--- YOUR TASK ---
Copy out, with no changes, the items from the line containing "Vuelta a España 2026 EN VIVO (106, 69)" through the line containing "Eliminados de ‘Yo", inclusive.

(Pointing records for text and elements)
##########

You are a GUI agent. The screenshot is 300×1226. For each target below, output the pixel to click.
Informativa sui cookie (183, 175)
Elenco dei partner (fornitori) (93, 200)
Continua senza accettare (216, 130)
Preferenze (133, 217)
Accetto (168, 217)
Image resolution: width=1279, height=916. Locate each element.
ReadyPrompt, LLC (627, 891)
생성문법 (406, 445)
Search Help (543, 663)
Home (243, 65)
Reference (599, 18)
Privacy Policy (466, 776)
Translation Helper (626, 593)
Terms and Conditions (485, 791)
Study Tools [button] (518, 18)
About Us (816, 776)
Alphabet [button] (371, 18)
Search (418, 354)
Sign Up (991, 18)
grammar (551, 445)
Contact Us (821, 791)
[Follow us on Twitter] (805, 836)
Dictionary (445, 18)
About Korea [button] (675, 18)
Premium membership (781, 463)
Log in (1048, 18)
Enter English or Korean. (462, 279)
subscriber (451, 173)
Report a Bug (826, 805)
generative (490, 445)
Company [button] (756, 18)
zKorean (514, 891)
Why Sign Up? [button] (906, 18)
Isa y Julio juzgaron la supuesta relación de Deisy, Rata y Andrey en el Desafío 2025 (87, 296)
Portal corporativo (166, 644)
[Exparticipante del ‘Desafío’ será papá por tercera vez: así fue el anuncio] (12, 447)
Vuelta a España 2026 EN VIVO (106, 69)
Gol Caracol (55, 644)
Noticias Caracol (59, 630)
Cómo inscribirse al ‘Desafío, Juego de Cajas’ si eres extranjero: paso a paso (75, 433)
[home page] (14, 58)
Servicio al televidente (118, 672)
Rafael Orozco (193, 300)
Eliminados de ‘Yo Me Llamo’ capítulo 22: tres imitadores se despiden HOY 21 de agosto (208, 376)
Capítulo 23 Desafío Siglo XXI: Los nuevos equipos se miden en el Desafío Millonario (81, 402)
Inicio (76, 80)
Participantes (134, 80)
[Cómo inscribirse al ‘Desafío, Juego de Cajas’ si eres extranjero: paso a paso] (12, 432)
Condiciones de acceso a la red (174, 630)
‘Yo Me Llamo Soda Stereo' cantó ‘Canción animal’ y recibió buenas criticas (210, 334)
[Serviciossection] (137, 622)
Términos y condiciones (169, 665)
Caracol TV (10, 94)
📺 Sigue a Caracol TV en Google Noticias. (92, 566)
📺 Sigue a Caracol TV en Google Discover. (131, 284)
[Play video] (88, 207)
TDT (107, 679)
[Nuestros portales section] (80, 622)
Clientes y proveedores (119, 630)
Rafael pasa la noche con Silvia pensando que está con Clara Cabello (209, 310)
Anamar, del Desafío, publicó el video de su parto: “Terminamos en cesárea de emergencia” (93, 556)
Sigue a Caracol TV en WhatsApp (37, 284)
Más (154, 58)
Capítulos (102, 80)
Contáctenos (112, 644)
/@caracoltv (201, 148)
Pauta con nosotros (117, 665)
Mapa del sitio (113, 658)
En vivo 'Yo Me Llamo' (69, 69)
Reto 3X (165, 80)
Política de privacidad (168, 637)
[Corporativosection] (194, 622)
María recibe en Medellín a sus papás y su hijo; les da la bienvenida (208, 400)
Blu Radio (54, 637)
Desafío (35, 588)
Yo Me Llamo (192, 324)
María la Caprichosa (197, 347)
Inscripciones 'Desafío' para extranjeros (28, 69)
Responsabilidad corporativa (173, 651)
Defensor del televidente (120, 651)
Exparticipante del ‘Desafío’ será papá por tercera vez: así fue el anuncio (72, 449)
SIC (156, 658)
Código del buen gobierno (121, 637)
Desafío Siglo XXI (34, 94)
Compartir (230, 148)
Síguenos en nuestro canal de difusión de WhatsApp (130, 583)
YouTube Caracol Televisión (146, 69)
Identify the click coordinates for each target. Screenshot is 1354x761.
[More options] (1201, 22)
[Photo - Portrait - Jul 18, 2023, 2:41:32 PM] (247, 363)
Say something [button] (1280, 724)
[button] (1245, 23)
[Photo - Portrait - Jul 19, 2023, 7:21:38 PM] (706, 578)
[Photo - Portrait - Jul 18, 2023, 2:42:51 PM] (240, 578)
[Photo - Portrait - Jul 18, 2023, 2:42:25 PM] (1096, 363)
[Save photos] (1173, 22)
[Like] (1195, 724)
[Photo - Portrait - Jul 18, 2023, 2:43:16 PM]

##########

--- EXPECTED ANSWER ---
Vuelta a España 2026 EN VIVO (106, 69)
Gol Caracol (55, 644)
Noticias Caracol (59, 630)
Cómo inscribirse al ‘Desafío, Juego de Cajas’ si eres extranjero: paso a paso (75, 433)
[home page] (14, 58)
Servicio al televidente (118, 672)
Rafael Orozco (193, 300)
Eliminados de ‘Yo Me Llamo’ capítulo 22: tres imitadores se despiden HOY 21 de agosto (208, 376)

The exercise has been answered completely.